她像壁画里的飞天,浑身笼罩着朦胧的仙气和醉人的神韵。
还有五六丈时,刘异高声大喊:
“宸儿!”
大宛驹转瞬奔到近前,他迅速跳下马背。
他像一支离弦之箭,向心上人飞射而去。
郑宸蓦然回头时,刘异已到近前。
浓烈的思念化成双臂坚定而执着的力量,刘异紧紧抱住郑宸,手臂越收越紧。
“真的是你,宸儿,我简直不敢相信。”
“异兄长。”
他们就这样在灞水边旁若无人地拥抱着,静静地听着彼此的心跳。
过了许久,直到刘异感觉自己胸前的衣服正慢慢浸湿,他逐渐松开怀抱。
他看到一张梨花带雨的哭泣娇颜,感慨女孩真是水做的。
“相逢是喜事,你哭什么?”
刘异自己笑得嘴都咧到耳根后了,以手背轻轻擦拭郑宸的眼泪。
“宸儿,你瘦了,以后风大天不要出门,容易被刮走。”
“你就会气我,”郑宸恨恨地捶了他一下,顺手摸到他厚实的臂膀,“异兄长,你倒是更结实了。”
“对,我现在都练出四十二块腹肌了,胸肌马上就练到脖子了。
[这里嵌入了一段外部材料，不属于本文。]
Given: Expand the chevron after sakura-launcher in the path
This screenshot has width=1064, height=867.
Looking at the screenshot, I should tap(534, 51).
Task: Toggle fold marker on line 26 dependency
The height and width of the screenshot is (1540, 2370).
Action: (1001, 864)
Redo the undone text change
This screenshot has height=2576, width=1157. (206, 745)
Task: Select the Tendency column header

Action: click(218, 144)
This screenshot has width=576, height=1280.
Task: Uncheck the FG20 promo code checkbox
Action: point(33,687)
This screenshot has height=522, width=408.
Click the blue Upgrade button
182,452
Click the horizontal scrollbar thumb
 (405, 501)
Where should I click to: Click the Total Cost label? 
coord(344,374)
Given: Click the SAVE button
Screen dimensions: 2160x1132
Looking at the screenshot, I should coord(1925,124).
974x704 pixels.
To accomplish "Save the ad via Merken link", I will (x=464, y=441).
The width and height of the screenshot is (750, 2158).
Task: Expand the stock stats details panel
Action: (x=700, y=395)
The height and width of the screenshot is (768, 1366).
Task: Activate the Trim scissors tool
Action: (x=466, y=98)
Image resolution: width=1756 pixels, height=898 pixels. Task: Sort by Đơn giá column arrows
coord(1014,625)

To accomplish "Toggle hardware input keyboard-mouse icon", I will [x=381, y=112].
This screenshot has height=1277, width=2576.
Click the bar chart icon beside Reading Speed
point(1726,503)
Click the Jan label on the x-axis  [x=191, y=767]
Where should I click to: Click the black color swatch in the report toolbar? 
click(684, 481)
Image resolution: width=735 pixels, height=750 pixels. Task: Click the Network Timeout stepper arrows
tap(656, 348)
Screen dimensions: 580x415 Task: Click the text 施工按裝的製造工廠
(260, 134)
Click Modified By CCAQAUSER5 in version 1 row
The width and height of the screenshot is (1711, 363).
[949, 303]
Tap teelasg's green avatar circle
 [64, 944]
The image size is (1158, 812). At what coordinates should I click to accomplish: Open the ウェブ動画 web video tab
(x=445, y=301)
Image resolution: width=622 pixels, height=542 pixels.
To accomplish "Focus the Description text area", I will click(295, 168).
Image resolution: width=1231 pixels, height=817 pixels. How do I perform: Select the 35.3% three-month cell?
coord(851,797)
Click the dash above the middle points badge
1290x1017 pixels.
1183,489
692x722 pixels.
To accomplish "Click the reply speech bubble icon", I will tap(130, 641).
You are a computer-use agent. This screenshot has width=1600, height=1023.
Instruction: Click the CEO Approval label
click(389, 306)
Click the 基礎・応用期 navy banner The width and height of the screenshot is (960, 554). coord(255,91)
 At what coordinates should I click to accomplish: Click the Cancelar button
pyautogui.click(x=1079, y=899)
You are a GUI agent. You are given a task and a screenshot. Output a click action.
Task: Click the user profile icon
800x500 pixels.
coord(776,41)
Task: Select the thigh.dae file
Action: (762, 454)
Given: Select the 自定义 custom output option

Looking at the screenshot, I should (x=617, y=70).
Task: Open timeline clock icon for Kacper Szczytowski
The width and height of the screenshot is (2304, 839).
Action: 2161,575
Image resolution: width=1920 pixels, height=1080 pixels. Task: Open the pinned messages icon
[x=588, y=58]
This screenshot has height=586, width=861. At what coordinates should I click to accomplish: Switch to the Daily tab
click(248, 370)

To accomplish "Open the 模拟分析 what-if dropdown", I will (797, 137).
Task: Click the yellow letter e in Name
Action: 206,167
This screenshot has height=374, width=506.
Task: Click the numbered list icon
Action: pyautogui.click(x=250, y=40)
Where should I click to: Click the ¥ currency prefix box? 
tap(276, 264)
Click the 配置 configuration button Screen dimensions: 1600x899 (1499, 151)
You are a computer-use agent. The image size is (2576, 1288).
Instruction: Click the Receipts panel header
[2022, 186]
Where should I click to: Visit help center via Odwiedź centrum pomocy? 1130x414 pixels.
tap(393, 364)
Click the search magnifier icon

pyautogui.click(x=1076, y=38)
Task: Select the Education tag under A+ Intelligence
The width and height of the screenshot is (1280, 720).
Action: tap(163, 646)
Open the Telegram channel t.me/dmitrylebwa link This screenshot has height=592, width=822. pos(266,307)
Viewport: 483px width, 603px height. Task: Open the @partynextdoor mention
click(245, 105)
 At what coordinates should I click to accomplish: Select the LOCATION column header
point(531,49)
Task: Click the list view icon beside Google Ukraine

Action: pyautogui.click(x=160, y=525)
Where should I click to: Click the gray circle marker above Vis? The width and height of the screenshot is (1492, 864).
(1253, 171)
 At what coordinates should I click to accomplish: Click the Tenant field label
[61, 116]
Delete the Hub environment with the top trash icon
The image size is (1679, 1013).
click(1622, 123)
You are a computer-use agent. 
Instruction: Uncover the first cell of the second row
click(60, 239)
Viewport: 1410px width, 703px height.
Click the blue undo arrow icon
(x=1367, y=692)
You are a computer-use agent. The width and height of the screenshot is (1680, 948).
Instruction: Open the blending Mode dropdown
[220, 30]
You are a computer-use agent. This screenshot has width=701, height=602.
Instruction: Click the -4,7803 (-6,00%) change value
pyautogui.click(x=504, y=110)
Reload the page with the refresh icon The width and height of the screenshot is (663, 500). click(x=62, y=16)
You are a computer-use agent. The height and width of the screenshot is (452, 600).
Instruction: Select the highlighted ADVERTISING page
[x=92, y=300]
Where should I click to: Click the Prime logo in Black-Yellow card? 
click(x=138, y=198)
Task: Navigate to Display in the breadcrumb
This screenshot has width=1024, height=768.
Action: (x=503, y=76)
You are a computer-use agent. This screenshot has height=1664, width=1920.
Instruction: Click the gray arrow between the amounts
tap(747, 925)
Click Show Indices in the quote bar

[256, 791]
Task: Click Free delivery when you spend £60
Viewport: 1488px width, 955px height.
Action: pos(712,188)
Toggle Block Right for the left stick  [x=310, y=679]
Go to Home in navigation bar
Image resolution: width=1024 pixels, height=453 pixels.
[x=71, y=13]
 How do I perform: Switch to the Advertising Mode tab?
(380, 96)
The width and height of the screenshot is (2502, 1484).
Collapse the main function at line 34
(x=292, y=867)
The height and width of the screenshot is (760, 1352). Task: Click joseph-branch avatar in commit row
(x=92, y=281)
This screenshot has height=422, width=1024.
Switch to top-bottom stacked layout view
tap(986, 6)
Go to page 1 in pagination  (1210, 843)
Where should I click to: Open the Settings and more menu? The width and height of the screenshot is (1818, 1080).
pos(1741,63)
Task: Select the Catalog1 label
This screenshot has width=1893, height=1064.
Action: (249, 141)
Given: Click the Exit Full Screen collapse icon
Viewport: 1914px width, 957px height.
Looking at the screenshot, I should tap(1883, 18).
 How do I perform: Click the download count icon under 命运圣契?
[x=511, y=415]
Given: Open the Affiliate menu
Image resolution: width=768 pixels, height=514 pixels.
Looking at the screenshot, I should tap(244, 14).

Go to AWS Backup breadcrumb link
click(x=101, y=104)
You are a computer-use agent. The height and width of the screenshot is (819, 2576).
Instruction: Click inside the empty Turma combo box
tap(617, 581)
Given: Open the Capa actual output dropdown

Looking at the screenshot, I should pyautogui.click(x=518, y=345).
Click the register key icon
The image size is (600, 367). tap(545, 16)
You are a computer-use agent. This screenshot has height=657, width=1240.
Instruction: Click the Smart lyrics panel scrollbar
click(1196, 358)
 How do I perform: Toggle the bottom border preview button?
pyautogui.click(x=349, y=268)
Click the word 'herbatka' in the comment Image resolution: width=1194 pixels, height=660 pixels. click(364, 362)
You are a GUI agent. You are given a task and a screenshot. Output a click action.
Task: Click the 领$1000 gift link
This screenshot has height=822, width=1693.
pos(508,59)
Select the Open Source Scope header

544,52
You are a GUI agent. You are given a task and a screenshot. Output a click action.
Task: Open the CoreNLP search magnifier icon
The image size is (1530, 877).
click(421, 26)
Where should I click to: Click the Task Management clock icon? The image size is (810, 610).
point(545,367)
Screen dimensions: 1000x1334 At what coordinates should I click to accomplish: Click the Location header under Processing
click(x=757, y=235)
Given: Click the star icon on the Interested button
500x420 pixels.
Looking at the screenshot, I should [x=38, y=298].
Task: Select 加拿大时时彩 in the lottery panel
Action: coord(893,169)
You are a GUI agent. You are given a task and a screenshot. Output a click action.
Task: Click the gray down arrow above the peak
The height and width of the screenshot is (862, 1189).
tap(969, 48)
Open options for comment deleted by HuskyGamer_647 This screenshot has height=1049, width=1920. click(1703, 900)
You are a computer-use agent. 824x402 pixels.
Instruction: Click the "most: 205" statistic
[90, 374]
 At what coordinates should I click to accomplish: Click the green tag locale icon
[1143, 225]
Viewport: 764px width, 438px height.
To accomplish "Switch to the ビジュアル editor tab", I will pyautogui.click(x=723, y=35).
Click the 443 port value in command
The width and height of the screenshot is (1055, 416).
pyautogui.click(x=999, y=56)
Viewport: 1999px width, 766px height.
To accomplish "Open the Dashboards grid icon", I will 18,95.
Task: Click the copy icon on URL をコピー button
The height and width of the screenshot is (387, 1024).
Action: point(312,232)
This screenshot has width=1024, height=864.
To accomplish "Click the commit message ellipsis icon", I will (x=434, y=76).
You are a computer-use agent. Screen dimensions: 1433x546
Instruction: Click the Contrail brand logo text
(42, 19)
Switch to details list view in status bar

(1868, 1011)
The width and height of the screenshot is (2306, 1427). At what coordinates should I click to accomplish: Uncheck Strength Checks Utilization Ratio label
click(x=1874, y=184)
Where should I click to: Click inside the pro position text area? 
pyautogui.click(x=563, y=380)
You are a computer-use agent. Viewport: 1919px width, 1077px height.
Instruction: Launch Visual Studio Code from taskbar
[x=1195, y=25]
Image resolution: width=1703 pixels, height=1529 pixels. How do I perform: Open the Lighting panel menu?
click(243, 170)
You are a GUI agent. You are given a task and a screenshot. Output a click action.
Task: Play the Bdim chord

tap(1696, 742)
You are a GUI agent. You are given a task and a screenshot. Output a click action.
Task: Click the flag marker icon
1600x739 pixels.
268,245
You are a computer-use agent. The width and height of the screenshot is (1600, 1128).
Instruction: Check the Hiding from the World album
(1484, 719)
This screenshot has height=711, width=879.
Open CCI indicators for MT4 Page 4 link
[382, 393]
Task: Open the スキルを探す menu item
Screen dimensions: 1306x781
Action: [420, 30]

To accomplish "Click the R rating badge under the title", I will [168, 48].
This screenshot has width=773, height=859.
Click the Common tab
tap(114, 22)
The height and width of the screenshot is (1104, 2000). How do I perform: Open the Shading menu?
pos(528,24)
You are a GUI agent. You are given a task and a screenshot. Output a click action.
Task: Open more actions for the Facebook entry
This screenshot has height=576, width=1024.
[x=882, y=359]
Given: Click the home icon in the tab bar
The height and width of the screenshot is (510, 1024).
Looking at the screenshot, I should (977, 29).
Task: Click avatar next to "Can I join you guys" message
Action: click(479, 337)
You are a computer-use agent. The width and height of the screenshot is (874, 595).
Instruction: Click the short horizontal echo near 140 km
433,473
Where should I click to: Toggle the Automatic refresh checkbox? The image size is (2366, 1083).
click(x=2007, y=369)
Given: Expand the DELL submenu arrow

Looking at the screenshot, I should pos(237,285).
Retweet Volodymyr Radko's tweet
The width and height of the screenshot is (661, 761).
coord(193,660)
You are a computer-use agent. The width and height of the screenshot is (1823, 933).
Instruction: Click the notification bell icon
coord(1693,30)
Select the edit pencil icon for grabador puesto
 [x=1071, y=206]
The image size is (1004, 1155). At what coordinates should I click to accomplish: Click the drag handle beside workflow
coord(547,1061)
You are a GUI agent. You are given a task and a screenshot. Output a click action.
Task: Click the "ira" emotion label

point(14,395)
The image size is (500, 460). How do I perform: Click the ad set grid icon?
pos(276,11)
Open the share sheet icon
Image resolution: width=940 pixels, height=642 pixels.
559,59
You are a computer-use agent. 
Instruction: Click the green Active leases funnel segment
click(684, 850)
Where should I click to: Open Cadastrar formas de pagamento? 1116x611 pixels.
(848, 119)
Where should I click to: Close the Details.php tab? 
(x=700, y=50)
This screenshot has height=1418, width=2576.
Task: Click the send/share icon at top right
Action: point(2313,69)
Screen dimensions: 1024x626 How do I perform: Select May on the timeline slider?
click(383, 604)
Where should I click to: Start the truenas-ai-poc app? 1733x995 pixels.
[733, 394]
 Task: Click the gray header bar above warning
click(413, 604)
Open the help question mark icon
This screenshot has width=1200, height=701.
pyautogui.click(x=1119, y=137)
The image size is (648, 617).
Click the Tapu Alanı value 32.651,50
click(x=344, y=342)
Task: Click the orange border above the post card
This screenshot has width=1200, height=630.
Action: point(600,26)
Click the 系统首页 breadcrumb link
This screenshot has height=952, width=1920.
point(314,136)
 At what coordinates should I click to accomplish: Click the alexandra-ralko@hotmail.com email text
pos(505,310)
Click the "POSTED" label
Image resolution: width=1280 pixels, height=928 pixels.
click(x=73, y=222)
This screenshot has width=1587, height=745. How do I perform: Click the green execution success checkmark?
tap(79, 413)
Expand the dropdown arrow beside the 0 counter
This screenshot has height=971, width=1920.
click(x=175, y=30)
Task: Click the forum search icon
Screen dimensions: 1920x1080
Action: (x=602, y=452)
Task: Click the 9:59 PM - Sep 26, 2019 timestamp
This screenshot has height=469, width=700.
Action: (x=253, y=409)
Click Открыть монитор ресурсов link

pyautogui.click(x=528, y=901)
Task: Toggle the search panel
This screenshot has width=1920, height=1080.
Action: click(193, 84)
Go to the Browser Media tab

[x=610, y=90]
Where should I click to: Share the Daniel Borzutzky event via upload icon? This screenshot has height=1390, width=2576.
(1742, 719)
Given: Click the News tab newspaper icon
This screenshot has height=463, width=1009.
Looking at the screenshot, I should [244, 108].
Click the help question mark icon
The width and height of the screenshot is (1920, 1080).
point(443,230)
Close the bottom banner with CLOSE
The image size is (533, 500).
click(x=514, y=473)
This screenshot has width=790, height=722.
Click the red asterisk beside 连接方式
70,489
”
郑宸被逗的破涕为笑,嗔怪:
“又胡说八道。”
刘异目不转睛地盯着心上人瞅,感觉郑宸容颜更胜从前。
她肌肤胜雪,皮肤亮到差不多需要戴墨镜看,否则容易晃眼睛。
她乌发如墨,柔顺的都不用抹发膜,就比飘柔广告还自信。
娇俏的脸蛋上挂着两行泪痕,甚为惹人怜爱,看得人心软软的。
刘异捧着她的脸问:
“你为何这么长时间不回我的信。”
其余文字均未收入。